The great stone face of contemporary cinema, Palestinian writer-director Elia Suleiman typically presents an amusing, Buster Keaton-ish view of the world’s absurdities. Not the whole world, mind you, but the hopeless predicament of Palestinians in the Occupied Territories. Suleiman’s triumphs, Chronicle of a Disappearance and Divine Intervention, used dryly savage humor to comment on Israel’s seizure of Palestinian homes and lands (in 1948 particularly, but also since the Six-Day War of 1967) and to depict Palestinians living in a kind of suspended-animation limbo.
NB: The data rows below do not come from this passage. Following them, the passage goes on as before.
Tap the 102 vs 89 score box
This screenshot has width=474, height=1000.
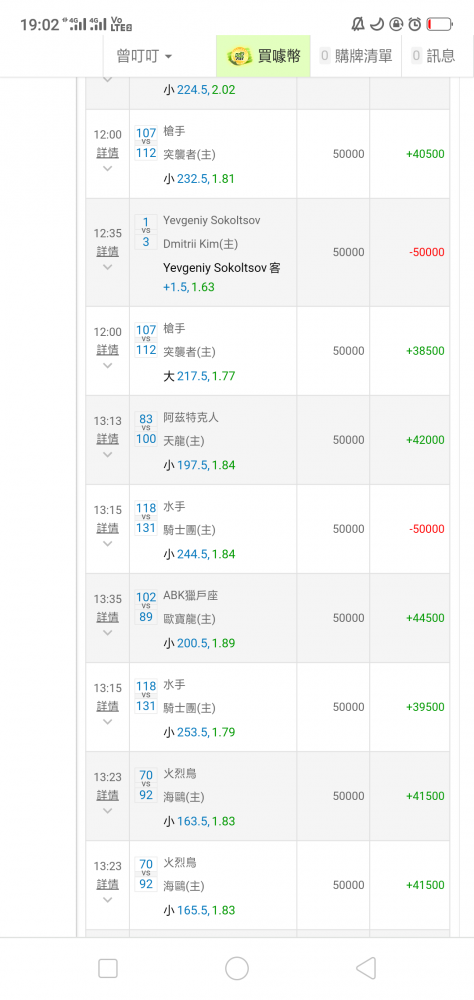tap(146, 607)
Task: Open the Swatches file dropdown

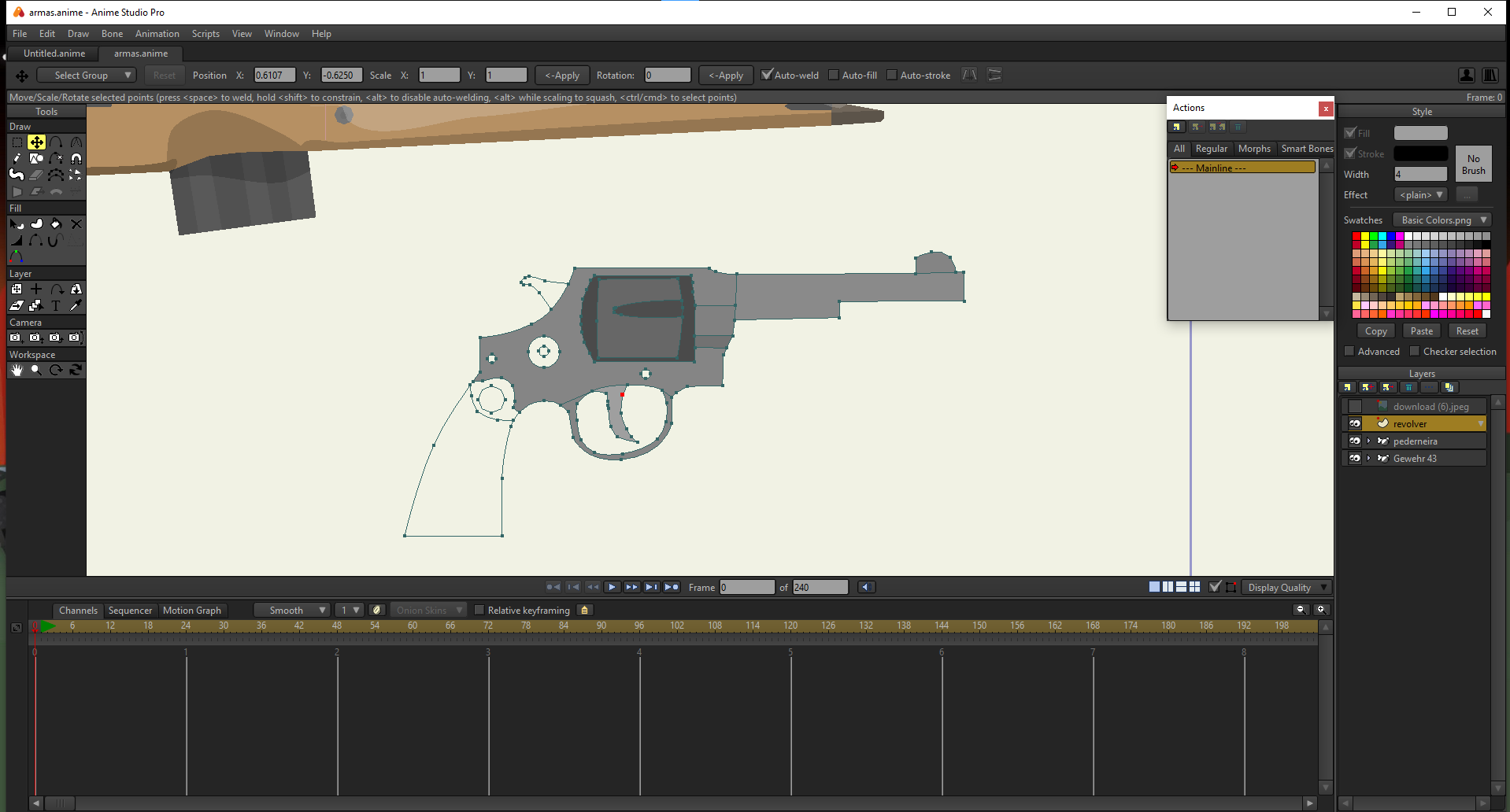Action: [x=1442, y=220]
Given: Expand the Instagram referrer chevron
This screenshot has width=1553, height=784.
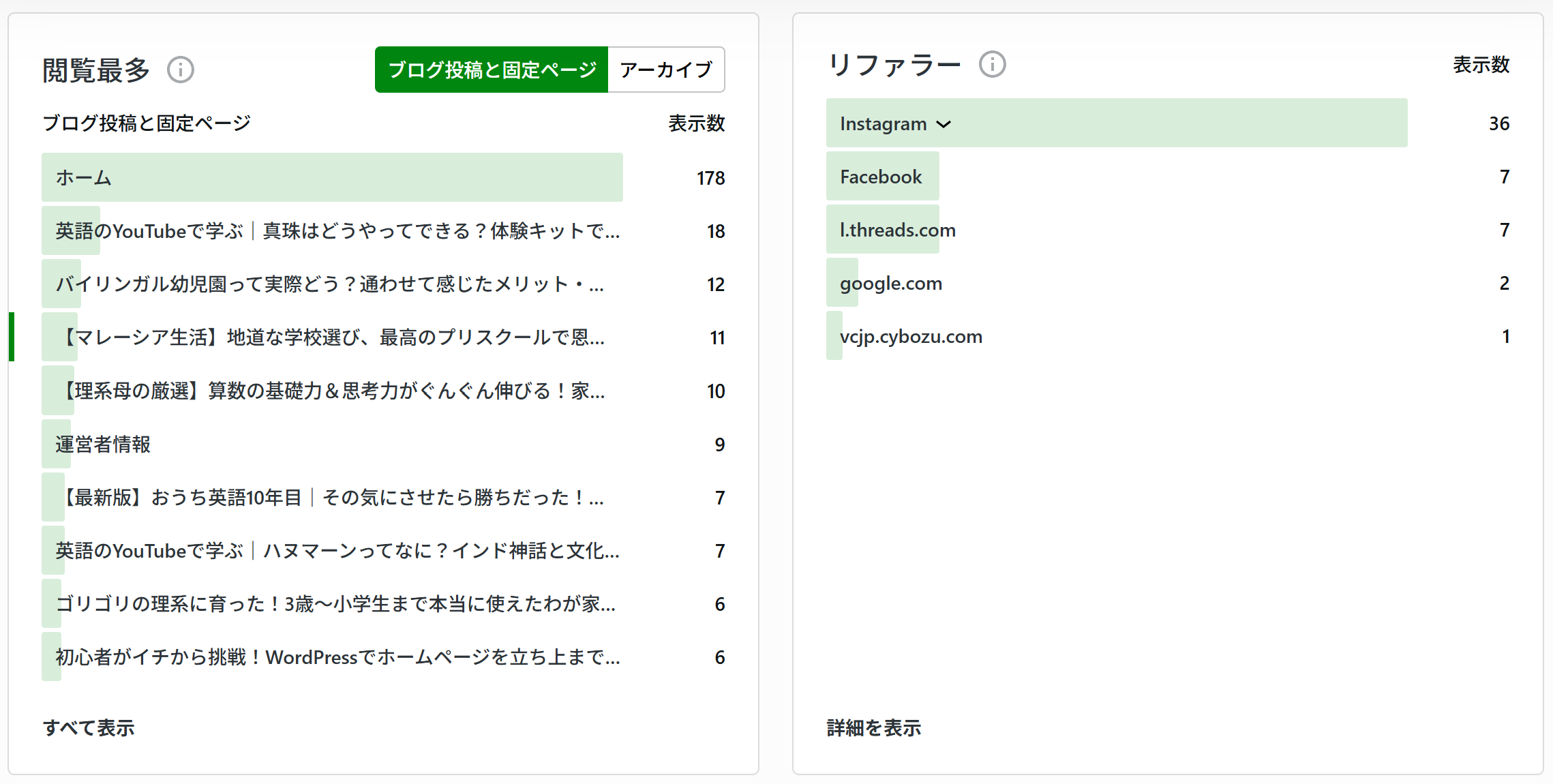Looking at the screenshot, I should coord(944,124).
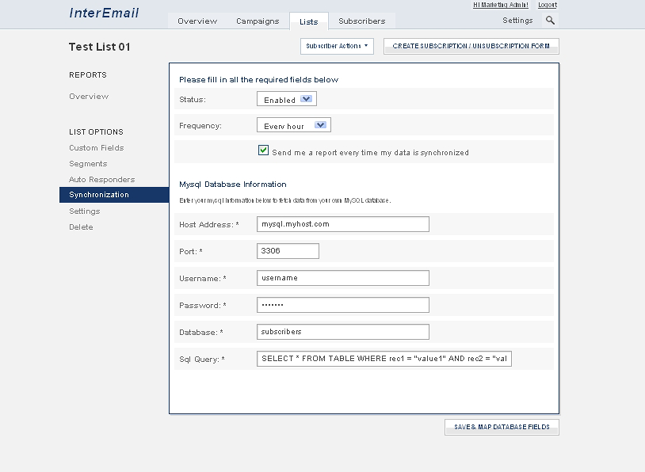Click the Logout link
The width and height of the screenshot is (645, 472).
click(548, 5)
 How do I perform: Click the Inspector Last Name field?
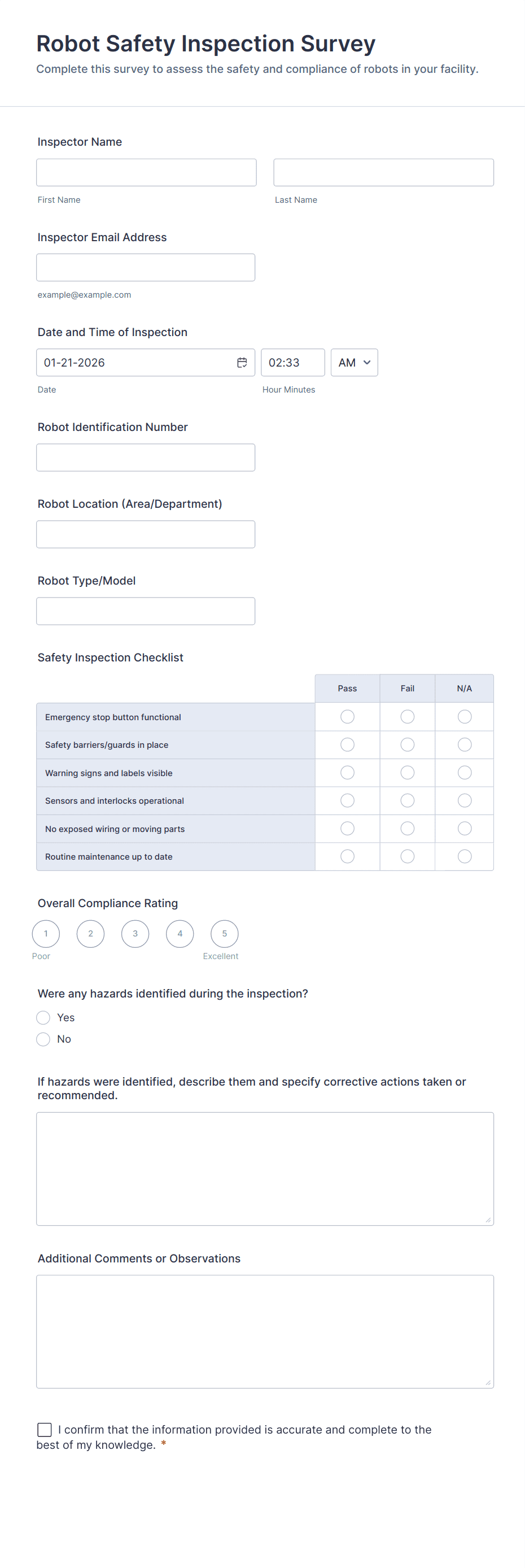(383, 173)
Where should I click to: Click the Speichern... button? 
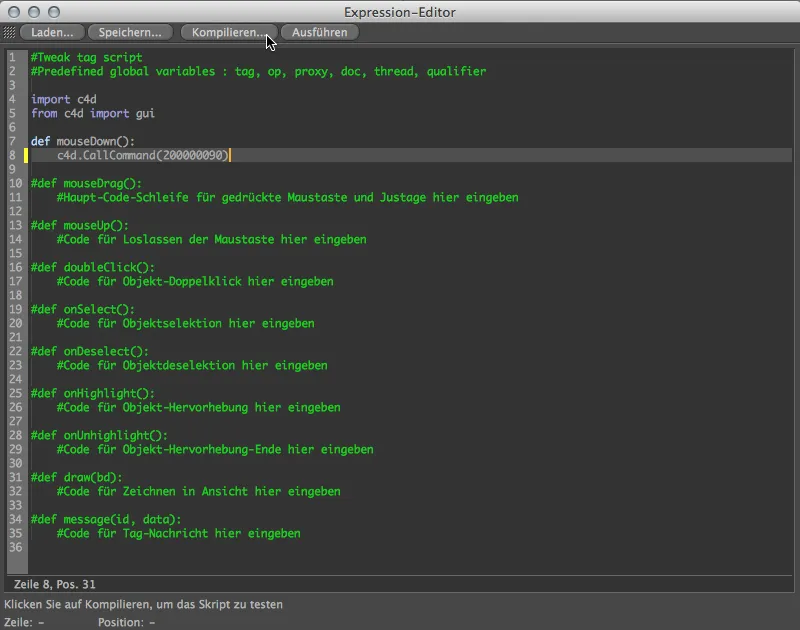tap(130, 32)
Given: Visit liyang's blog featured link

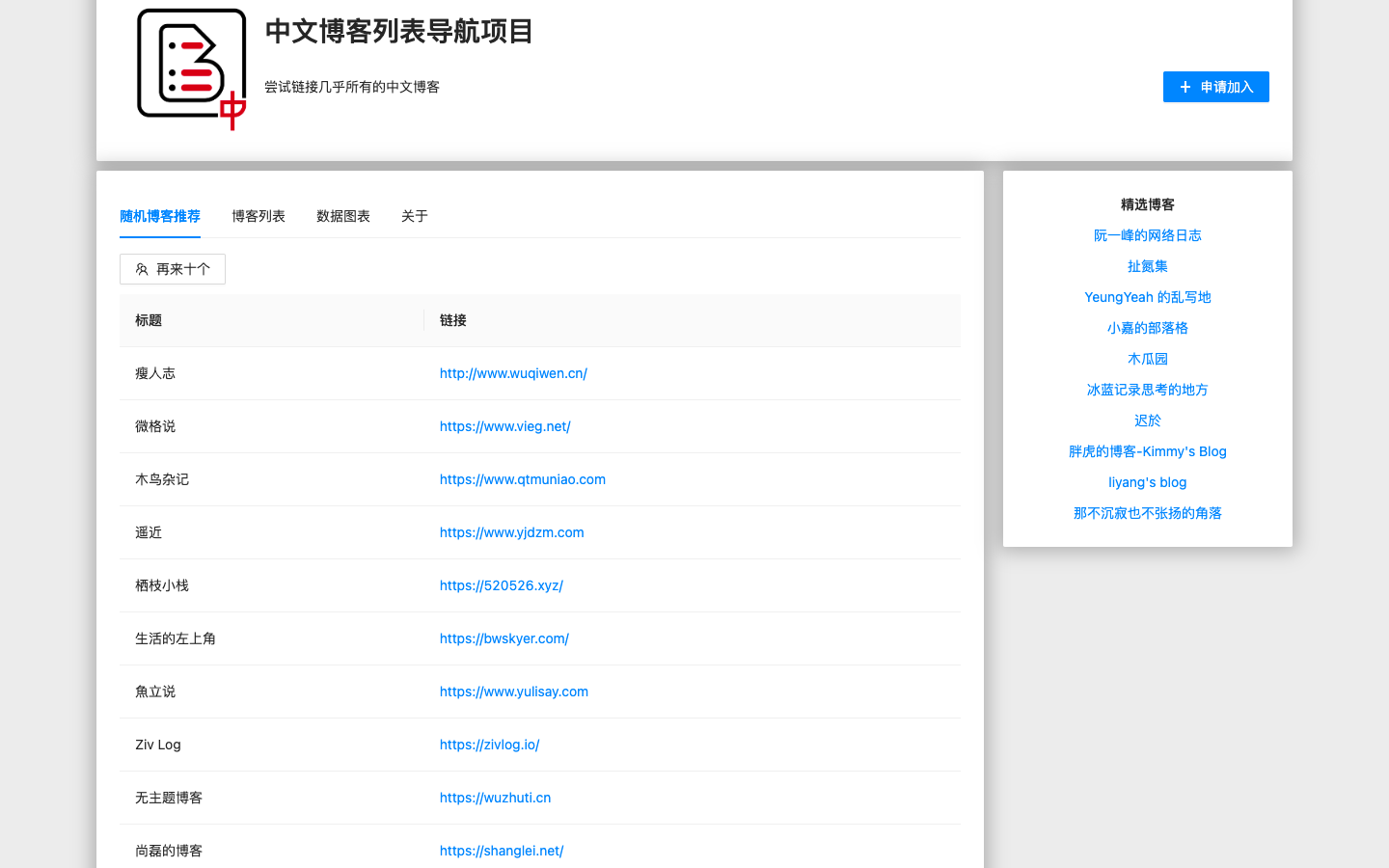Looking at the screenshot, I should point(1147,482).
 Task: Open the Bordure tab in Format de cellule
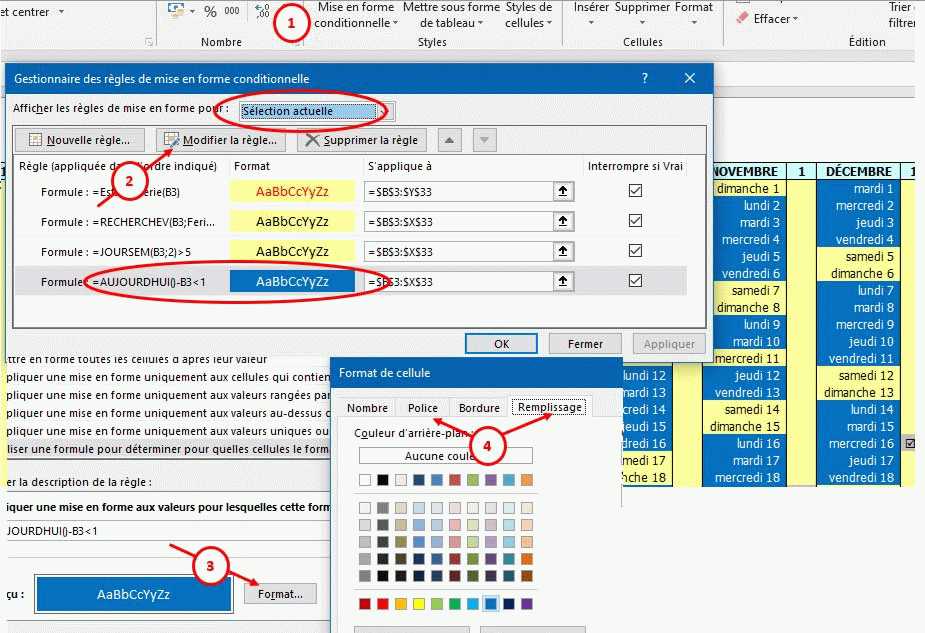coord(479,408)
Those fine films were distinguished by a low-key, deadpan tone — the cinematic equivalent of a shrug, though with a bit more anger below the surface — that mocked the Palestinians (clinging to delusions of one day returning to their ancestral homes) as well as the Israelis. But the chuckles are in short supply in Suleiman’s latest, as befits its pessimistic title. The Time That Remains depicts people going through the motions and living out the string, without enthusiasm or even awareness.
The film draws on Suleiman’s family history in Nazareth, and glides from 1948 to 1970 to 1980 to the present. It portrays, in increments, the degrees by which his father’s strength and will are gradually drained by the Israelis and the Occupation. Even the young Elia is stifled and shut down emotionally, and forced to leave the Middle East as a teenager, finally returning years later. Needless to say, Suleiman’s family is meant to represent the broader Palestinian population.